PROBLEM REQUIREMENTS: Exactly the lines from the one containing "Where should I" through the end of the listing should be written out, both ends included, and nothing more.
:: ENTRIES SHOWN ::
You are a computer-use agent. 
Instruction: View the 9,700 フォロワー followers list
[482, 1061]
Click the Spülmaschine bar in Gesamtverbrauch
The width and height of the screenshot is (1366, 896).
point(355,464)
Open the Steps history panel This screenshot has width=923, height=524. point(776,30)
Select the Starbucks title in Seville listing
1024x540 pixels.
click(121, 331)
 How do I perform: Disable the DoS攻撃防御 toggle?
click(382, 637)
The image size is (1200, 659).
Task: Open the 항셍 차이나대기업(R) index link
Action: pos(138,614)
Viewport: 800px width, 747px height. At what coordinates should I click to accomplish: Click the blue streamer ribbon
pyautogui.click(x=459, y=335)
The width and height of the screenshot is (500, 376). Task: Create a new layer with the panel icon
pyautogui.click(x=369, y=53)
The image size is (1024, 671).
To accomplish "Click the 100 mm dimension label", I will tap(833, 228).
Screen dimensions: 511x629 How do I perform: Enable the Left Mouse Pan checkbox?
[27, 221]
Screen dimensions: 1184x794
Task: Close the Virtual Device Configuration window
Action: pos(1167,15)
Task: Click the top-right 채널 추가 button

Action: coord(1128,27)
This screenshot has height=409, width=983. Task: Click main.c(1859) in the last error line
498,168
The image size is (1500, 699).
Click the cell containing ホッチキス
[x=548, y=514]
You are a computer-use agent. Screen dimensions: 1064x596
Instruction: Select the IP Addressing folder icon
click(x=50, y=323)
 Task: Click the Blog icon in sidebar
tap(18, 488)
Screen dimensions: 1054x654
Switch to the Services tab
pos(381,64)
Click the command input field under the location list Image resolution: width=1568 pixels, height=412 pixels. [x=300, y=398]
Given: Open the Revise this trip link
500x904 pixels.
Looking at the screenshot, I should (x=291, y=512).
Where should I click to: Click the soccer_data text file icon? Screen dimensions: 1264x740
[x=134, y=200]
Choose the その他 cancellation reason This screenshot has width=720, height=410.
:::
SOLUTION:
Where should I click to: Click the soccer_data text file icon? Screen dimensions: 1264x740
[x=134, y=200]
Choose the その他 cancellation reason This screenshot has width=720, height=410.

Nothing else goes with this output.